HACCP: I sette principi
La sigla HACCP (“Hazard Analysis Critical Control Point”) indica una modalità d’approccio sistematico ed organizzato finalizzato all'identificazione dei rischi di natura biologica, chimica o fisica che possono compromettere la sicurezza di un alimento.
In italiano è tradotta come “analisi dei pericoli e punti critici di controllo”.

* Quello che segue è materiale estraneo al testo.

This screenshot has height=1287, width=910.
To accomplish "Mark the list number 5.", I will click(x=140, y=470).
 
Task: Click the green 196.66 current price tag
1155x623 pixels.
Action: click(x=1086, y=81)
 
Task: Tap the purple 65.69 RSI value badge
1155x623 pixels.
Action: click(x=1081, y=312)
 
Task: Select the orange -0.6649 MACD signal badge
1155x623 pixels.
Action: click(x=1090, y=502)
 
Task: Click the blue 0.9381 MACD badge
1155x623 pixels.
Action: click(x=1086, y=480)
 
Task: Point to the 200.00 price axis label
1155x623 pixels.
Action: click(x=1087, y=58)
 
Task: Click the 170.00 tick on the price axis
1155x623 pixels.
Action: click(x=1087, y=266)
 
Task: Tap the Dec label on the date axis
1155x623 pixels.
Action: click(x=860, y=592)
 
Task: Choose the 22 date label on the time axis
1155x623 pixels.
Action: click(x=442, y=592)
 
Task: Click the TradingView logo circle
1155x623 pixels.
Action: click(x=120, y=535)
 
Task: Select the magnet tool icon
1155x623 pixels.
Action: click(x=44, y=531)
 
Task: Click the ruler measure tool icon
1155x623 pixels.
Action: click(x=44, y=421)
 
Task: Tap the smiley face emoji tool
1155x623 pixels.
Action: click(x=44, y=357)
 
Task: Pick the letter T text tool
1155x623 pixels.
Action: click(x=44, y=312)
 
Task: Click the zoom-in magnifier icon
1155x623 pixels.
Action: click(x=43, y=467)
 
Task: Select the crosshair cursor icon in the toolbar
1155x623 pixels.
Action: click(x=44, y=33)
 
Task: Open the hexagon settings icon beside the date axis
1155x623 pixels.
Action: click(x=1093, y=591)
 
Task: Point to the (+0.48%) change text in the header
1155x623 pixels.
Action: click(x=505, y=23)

L'HACCP è quindi un sistema di controllo preventivo (formalizzato con un manuale HACCP) che può essere applicato in tutte le seguenti fasi:
- preparazione
- trasformazione
- fabbricazione
- confezionamento
- deposito
- trasporto
- distribuzione
- manipolazione
- vendita e fornitura
- somministrazione
Il sistema HACCP si basa su sette principi:
- Identificazione dei pericoli legati allo svolgimento delle diverse fasi e delle misure più idonee (azioni preventive) per il loro controllo
- Individuazione dei CCP o punti critici di controllo
- Determinazione dei limiti critici per tutti i CCP
- Realizzazione di un sistema di controllo (monitoraggio) per ogni CCP
- Individuazione delle azioni correttive in caso di scostamento dai limiti critici prefissati
- Identificazione delle procedure di verifica
- Registrazione e raccolta di tutta la documentazione necessaria all’applicazione del piano
Per una corretta applicazione dei sette principi dell'HACCP e quindi del manuale si dovrà anche provvedere a costituire il gruppo di lavoro definendo compiti, responsabilità e la formazione tramite specifici corsi HACCP e a costruire i diagrammi di flusso (rappresentazione schematica della linea produttiva con le sue fasi).